It sounds a little like doing the Coca-Cola versus Pepsi blind taste test, but these small efforts can help make the difference when selecting paperboard. It’s also helpful to be aware of a number of underlying factors that affect a paperboard’s whiteness. For example, whiteness can be subjective, which is why context is so important.
“Views on whiteness change with geography and market,” Hawkrigg says. “As you go south, people tend to prefer a greener white. Here in the North they like a blue or pure non-tinted white. A reddish tint is preferred in China, perhaps because red is considered lucky there.”
Geography, market and personal taste all affect people’s perceptions and preferences when it comes to whiteness. At the same time, some consumers rely strictly on CIE whiteness figures when it comes to selecting both paper and paperboard.

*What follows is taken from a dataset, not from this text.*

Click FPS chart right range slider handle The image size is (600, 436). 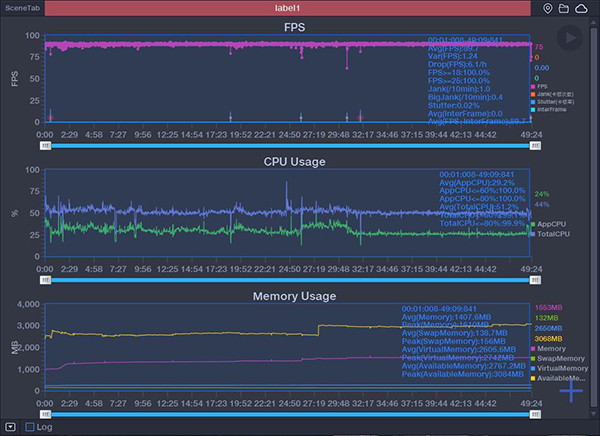535,145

“View samples in pairs, select one, then close your eyes for a while or move the sample out of view for a few seconds – and then look at it again.”
CIE whiteness is a standard that is recognized worldwide in the pulp and paper industries. While the CIE figures are important, judging a paperboard on the numbers alone can be misleading, Hawkrigg says. A high whiteness value is no guarantee that a customer has selected the best paperboard for the occasion.
“A CIE whiteness value does not specify a particular colour,” he says. “It indicates a plane in the three-dimensional colour space used to define colour, and this plane encompasses a range of visibly different colours.” The CIE whiteness value does not correspond to how white a sample is, but rather how white it is perceived to be. “Perhaps counterintuitively, there is not a direct correlation between proximity to the physical property that is white and the human experience of whiteness,” Hawkrigg says.
A high CIE whiteness level is often achieved by using large amounts of dyes in the paperboard. So while the sample has a high value, the paperboard can in fact look dirty. Adding a lot of dye to paperboard can also affect the print quality. This is why achieving a high lightness level can often result in a more desirable whiteness.
L*A*B* IS A three-dimensional system for describing colour that is designed to correspond with the perception of the human eye. The L* corresponds to lightness and A* and B* to the colour-opponent dimensions. A sample with high whiteness obtained through an aggressive use of dye will have a low L* value. A sample with a similar whiteness value obtained without the aggressive use of dye will have a higher L* level.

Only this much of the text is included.